◆ Task instructions:
Give the lines below again exactly, starting with the line that holds "Screen dimensions: 1143x1064" and going on through the line that holds "You are a computer-use agent. Screen dimensions: 1076x572".

(Pixel coordinate grounding data)
━━━━━━━━

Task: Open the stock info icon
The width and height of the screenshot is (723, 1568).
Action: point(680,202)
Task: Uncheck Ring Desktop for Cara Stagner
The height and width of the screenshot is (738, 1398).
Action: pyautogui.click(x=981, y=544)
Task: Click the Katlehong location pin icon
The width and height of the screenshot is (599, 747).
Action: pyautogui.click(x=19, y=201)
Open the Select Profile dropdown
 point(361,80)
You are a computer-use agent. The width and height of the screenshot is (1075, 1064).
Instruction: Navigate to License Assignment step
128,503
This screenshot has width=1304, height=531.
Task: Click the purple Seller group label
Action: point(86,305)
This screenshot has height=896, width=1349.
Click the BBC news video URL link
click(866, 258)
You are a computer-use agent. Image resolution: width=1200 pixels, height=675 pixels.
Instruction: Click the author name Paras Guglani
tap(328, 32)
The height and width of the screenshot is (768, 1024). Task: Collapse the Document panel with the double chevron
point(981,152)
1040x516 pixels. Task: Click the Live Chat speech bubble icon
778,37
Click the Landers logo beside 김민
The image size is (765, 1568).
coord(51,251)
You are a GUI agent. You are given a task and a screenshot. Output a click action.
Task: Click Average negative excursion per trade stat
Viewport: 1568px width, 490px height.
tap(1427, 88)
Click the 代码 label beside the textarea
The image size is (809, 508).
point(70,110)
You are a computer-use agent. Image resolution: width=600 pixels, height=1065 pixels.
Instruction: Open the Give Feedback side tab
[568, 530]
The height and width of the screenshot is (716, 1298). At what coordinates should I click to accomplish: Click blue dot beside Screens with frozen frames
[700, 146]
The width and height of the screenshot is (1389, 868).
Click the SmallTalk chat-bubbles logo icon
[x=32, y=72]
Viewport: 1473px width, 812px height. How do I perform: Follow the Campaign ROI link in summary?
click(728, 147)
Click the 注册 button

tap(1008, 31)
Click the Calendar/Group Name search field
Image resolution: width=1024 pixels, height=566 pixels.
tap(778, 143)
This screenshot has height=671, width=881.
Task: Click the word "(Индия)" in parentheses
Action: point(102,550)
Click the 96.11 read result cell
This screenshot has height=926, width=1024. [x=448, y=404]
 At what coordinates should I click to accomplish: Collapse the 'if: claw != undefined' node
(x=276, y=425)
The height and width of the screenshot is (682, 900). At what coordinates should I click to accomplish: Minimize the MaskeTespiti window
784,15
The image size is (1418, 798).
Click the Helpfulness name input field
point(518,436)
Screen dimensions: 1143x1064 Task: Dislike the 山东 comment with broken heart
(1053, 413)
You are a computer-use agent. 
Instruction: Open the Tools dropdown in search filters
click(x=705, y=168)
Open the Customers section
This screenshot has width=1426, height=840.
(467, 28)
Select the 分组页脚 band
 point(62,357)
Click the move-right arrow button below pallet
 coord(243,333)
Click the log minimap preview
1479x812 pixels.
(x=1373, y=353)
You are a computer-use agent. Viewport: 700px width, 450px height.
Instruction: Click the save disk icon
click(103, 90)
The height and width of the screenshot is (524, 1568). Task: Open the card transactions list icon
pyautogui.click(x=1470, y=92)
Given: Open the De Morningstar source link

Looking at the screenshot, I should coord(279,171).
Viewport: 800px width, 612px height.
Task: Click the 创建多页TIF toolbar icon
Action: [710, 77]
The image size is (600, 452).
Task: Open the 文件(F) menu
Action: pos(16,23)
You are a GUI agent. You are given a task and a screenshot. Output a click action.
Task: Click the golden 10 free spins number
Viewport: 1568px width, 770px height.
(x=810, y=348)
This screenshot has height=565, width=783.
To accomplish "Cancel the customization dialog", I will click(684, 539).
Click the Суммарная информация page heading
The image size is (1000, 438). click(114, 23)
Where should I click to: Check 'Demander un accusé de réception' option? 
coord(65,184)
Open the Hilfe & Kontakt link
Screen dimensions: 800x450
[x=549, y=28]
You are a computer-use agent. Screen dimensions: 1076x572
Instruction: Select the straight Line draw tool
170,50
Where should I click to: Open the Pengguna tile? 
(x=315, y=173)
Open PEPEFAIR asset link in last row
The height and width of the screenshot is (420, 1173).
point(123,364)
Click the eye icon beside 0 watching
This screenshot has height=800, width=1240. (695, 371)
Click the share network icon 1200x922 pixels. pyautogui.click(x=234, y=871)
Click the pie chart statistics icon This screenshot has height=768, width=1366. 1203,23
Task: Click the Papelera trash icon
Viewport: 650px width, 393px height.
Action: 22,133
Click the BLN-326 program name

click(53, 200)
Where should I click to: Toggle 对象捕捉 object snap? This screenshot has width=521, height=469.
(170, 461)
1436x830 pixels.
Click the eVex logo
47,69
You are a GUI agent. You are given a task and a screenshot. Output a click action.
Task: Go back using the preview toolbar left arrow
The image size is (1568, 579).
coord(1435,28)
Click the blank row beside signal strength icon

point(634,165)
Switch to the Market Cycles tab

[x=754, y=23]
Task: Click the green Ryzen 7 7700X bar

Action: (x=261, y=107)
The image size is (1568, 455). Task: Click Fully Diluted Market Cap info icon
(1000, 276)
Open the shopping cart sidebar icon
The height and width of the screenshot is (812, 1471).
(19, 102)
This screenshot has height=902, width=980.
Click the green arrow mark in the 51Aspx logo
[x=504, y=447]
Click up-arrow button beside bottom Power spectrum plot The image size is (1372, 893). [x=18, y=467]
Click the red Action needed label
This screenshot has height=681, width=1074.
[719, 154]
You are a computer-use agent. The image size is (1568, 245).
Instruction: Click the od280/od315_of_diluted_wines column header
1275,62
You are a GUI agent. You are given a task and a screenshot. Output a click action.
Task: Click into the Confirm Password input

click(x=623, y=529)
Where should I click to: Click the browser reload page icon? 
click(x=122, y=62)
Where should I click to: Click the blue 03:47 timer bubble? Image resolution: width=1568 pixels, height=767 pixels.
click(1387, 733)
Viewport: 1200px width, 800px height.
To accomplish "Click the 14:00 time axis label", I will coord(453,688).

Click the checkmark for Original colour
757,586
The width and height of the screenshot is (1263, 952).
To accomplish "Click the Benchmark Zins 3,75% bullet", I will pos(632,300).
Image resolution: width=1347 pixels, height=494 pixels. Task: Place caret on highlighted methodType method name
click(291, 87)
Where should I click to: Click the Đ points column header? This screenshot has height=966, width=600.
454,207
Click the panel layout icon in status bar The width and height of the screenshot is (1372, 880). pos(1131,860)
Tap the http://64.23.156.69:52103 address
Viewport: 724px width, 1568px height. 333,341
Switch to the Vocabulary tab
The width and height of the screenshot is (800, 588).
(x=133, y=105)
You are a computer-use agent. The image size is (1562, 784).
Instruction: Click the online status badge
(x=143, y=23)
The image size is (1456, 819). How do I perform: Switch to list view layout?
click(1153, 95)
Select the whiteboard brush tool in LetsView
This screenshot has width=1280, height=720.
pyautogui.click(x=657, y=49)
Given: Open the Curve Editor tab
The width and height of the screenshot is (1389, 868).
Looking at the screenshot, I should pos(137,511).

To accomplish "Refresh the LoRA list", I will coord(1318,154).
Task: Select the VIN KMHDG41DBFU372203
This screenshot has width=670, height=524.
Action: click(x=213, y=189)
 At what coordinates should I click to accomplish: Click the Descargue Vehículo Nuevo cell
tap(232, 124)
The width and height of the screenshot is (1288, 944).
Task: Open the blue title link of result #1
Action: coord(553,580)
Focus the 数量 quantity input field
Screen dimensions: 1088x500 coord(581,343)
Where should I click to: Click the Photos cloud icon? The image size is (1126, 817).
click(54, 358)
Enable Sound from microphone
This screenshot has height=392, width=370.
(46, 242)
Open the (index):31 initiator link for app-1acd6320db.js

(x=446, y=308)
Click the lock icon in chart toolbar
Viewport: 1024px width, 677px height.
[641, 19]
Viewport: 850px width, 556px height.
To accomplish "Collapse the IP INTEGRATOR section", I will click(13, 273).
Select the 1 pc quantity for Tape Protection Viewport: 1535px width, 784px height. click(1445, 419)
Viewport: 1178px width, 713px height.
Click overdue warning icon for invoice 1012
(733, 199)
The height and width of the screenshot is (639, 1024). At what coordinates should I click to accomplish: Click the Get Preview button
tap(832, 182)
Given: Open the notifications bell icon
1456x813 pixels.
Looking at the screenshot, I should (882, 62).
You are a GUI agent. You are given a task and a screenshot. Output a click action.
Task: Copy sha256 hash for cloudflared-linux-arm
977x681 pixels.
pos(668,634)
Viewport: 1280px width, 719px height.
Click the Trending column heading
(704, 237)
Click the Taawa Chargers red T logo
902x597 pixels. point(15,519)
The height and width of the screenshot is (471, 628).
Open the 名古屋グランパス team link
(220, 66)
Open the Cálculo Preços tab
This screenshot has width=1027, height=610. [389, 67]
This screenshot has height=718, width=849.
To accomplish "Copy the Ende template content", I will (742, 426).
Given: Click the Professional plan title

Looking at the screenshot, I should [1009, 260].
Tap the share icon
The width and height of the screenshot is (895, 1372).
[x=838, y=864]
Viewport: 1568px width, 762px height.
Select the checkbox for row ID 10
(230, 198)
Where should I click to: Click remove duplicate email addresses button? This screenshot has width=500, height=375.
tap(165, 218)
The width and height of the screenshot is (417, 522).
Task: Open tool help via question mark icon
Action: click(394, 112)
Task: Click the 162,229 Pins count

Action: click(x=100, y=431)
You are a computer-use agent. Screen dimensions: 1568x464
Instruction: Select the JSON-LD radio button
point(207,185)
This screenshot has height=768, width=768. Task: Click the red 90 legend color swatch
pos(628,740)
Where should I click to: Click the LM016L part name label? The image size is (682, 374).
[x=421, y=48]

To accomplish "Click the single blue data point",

━━━━━━━━

◆ Task answer:
Screen dimensions: 1143x1064 Task: Dislike the 山东 comment with broken heart
(1053, 413)
You are a computer-use agent. 
Instruction: Open the Tools dropdown in search filters
click(x=705, y=168)
Open the Customers section
This screenshot has width=1426, height=840.
(467, 28)
Select the 分组页脚 band
 point(62,357)
Click the move-right arrow button below pallet
 coord(243,333)
Click the log minimap preview
1479x812 pixels.
(x=1373, y=353)
You are a computer-use agent. Viewport: 700px width, 450px height.
Instruction: Click the save disk icon
click(103, 90)
The height and width of the screenshot is (524, 1568). Task: Open the card transactions list icon
pyautogui.click(x=1470, y=92)
Given: Open the De Morningstar source link

Looking at the screenshot, I should coord(279,171).
Viewport: 800px width, 612px height.
Task: Click the 创建多页TIF toolbar icon
Action: [710, 77]
The image size is (600, 452).
Task: Open the 文件(F) menu
Action: pos(16,23)
You are a GUI agent. You are given a task and a screenshot. Output a click action.
Task: Click the golden 10 free spins number
Viewport: 1568px width, 770px height.
(x=810, y=348)
This screenshot has height=565, width=783.
To accomplish "Cancel the customization dialog", I will click(684, 539).
Click the Суммарная информация page heading
The image size is (1000, 438). click(114, 23)
Where should I click to: Check 'Demander un accusé de réception' option? 
coord(65,184)
Open the Hilfe & Kontakt link
Screen dimensions: 800x450
[x=549, y=28]
You are a computer-use agent. Screen dimensions: 1076x572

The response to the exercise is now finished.